Re: part 3

Date: 2008-02-28 12:06 am (UTC)
At the same time when we get to criticising fiction, I sometimes have the impression that there is a significant portion of fandom that wants the main characters in all the TV shows, books, movies and comics that they love to be perfect role models who never say anything that they consider wrong, despite the fact that there's considerable disagreement in our society about what's right and what's wrong and the characters they love may not come from a background that's the same as theirs.

And I think there's something to be said for having characters who are presented as heroes *act like heroes*. And think like heroes, and everything else. I think there's a *lot* to be said and done with occasions when the heroes screw up in one way or another -- it's one of my favorite things to write about -- but I also think that it's important to show these characters, these supposed-to-be-heroes learning from their mistakes and behaving better once they do so.
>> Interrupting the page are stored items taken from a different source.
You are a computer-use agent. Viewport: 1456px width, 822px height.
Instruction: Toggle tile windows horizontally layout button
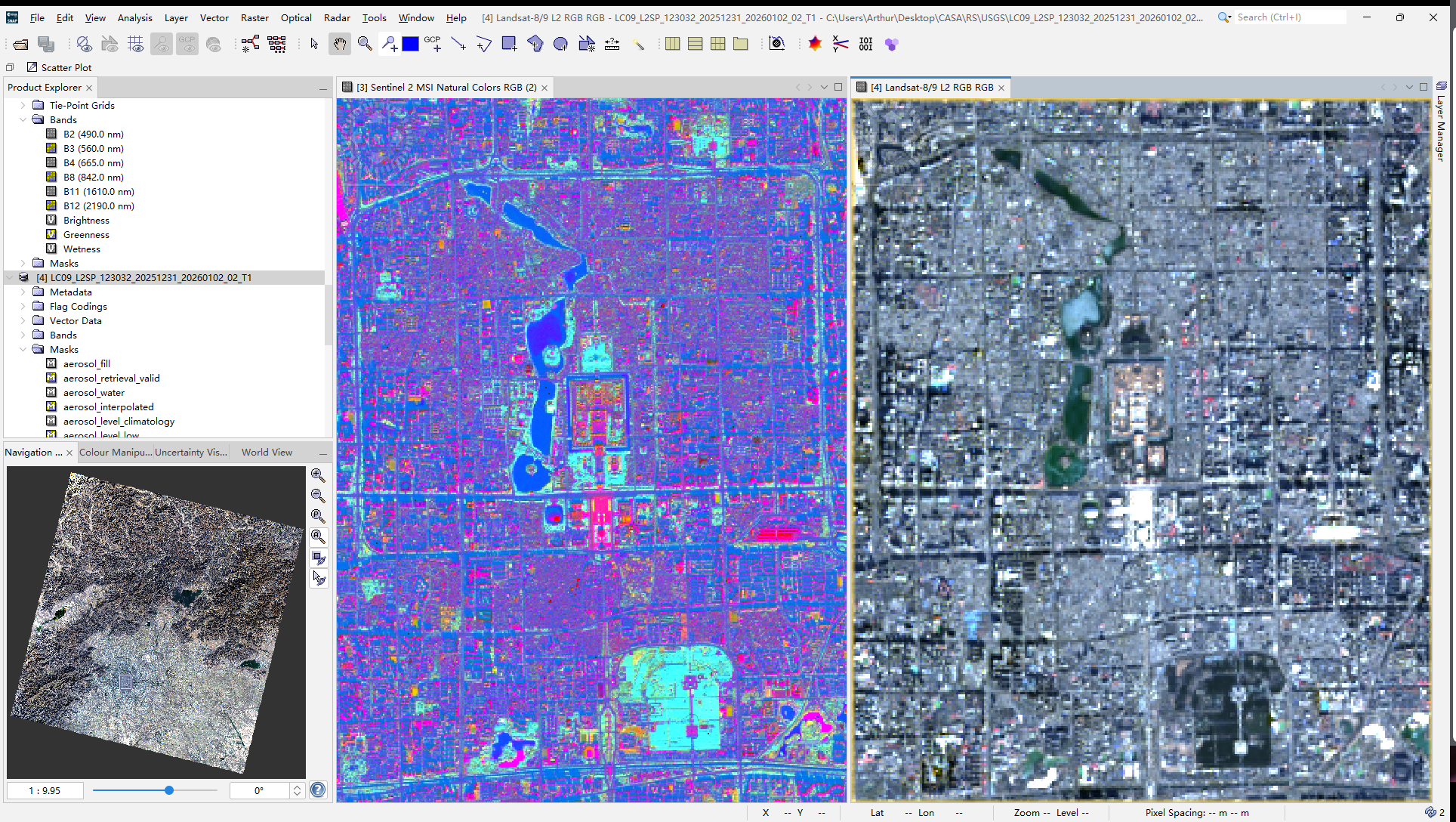(x=672, y=45)
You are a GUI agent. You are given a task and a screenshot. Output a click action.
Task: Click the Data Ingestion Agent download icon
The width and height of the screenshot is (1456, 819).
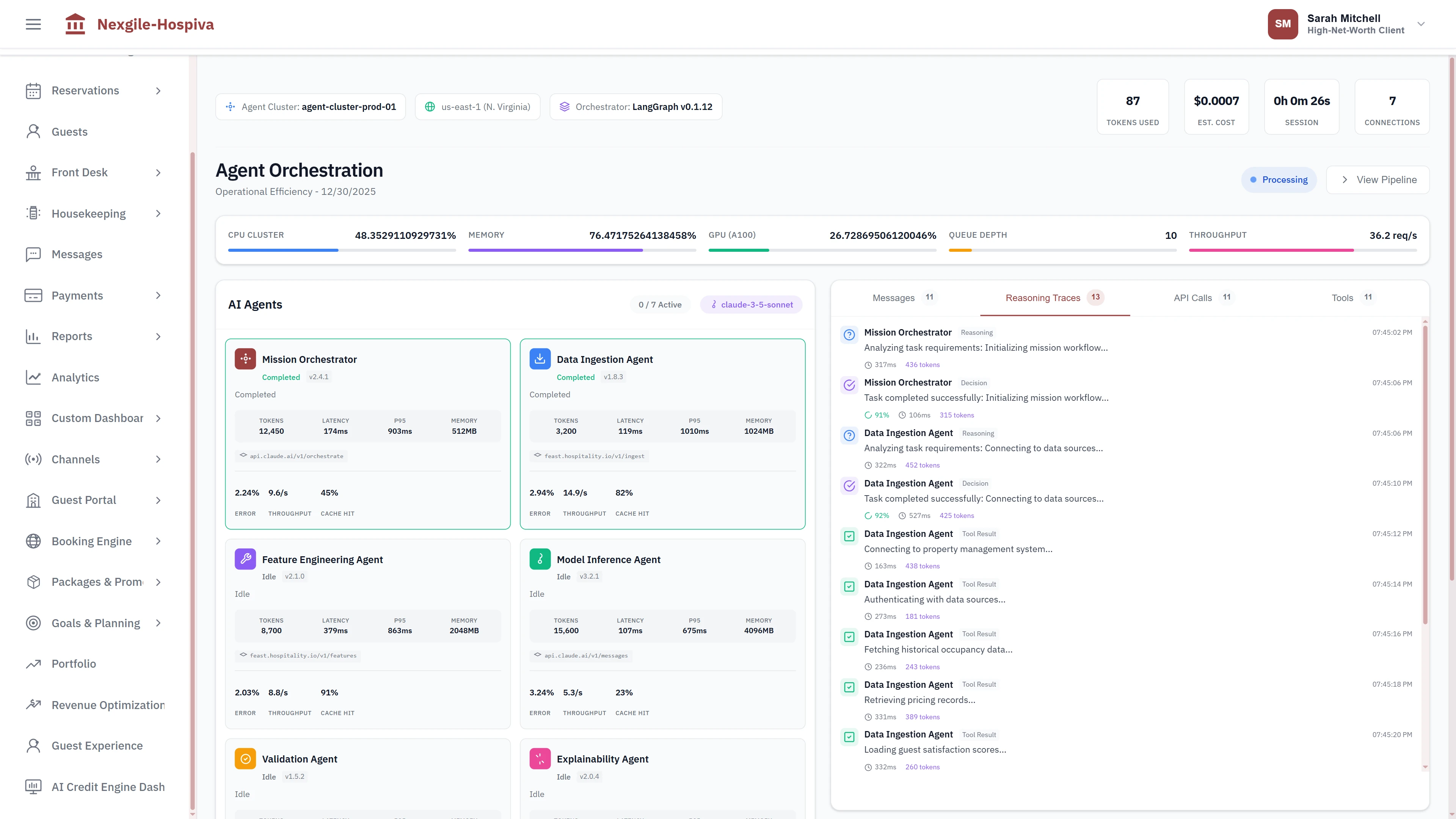(x=540, y=358)
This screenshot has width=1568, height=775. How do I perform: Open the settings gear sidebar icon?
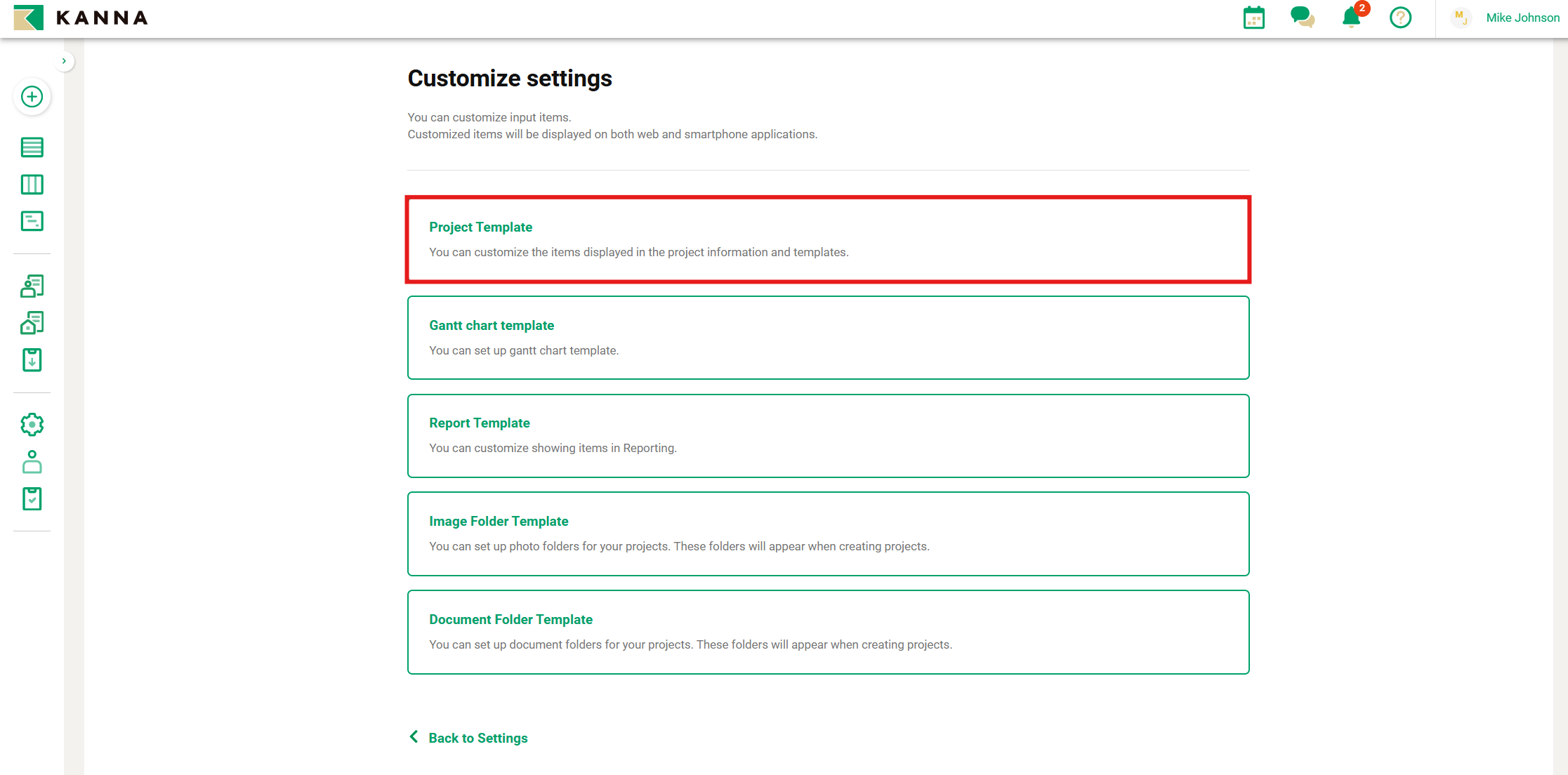pos(32,425)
It would be one thing if we were talking about a show like Oz, in which there was not one hero to be seen, but we're *not*. Like it or not, we are supposed to view Sam and Dean as intrepid heroes fighting for the good of the world, and *that* means that, if they don't act like it, there better be a damned good explanation *or* the acknowledgment that they're not really heroes, at all.

This is what I think people are asking for when they interrogate the SPN text so fervently, and I don't see any problem with that, at all.